- PROBLEM TO SOLVE:
Whenever a line of the listing contains the string "back", return that line.

- RECORD EXTRACTS:

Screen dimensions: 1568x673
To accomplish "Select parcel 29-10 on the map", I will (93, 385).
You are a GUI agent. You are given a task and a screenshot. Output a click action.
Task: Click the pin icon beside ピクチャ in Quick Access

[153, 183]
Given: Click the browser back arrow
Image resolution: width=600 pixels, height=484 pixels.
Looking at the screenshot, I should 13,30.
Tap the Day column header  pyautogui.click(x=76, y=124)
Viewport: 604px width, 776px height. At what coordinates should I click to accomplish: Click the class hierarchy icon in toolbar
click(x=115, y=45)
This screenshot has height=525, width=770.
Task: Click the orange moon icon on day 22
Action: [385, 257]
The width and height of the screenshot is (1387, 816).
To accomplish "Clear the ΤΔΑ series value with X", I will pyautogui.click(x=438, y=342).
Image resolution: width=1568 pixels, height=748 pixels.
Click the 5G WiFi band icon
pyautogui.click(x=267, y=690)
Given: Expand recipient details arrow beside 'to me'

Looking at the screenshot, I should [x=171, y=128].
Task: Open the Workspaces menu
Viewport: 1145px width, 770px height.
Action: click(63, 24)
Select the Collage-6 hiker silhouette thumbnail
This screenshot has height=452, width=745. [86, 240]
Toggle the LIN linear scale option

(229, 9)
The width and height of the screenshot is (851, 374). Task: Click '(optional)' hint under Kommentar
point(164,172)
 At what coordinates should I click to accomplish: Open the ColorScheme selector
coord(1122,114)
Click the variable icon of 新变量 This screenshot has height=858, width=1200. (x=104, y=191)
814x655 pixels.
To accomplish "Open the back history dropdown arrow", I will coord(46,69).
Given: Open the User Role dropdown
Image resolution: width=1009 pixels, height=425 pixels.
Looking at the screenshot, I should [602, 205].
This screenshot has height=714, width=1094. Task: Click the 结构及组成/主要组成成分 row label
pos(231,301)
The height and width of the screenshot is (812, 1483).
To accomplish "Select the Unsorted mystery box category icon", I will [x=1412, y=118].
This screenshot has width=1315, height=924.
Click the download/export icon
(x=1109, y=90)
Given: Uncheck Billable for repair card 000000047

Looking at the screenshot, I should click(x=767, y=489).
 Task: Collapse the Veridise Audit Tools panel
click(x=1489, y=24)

- WRITTEN ANSWER:
Given: Click the browser back arrow
To accomplish "Open the back history dropdown arrow", I will coord(46,69).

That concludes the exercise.